Osborne made his Leinster debut in 2021 at age 19 against Scarlets. His lineage goes through the club system in Naas, not the schools, while one of his four younger brothers, Andrew, is also a talent and currently in the Leinster academy.

Before Stuart Lancaster moved to France from Leinster at the end of last season, he too was talking up Osborne as an international prospect, although the first Irish cap has remained elusive, with Ringrose, Bundee Aki and Henshaw being three good reasons.

“He can carry hard with the traffic into the 12 channel but he’s also got the football ability to play 13. He’s a good distributor,” said Lancaster. “He’s got good pace. He’s quite an introverted lad, quite a quiet lad, but he’s definitely grown in confidence and belief and his personality is coming out now.
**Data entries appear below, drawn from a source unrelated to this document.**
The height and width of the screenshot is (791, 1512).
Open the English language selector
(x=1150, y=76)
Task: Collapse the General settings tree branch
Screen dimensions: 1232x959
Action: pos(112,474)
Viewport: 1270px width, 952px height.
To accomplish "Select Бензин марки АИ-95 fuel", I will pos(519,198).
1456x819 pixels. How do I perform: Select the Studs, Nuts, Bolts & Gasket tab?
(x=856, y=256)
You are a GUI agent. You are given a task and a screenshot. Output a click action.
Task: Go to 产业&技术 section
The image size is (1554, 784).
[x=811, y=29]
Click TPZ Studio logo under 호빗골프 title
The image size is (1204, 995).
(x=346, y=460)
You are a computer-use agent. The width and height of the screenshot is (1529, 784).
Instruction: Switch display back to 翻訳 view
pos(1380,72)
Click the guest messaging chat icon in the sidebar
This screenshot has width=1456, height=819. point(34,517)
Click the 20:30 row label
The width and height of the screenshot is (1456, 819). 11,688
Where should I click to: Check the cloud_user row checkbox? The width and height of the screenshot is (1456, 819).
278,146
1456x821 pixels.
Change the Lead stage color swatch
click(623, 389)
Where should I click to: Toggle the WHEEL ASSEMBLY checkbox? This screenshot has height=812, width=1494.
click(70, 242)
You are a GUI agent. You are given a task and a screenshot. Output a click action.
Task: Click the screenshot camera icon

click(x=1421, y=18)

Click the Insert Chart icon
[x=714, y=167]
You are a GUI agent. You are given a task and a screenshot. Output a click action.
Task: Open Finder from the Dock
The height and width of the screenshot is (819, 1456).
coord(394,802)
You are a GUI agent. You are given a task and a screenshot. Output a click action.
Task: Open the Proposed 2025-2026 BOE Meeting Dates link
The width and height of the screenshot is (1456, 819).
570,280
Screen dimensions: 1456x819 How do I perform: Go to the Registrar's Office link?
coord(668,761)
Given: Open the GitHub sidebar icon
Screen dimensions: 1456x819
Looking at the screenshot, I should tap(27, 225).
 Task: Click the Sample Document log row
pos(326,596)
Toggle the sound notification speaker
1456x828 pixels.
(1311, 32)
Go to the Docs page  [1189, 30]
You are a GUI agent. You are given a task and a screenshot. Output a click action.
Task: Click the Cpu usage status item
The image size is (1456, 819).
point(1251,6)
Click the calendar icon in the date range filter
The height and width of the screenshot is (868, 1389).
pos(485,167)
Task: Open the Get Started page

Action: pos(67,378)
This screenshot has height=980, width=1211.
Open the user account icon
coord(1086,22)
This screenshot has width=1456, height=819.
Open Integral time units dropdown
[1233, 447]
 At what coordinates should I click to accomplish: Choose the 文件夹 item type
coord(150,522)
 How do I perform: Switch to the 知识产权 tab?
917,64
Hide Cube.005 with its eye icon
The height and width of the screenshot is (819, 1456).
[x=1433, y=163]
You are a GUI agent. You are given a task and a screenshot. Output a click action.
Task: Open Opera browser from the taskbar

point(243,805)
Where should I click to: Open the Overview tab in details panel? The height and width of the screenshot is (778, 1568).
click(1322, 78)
He’s played for us in big games now and in terms of his evolution ... definitely he’s international quality.”

Osborne’s performances in the knock-out stages have shown that Lancaster’s eye was true. This weekend he may face 21-year-old Paul Costes, son of former French international Arnaud, and one of the rising stars in Toulouse, who also plays in the centre and, like Osborne, has never won a Champions Cup.

Osborne couldn’t be part of the narrative when Leinster first beat Toulouse. But timing is everything. Now he can help draw Leinster level with the French side’s five European crowns and insert himself into a different thread of Leinster history.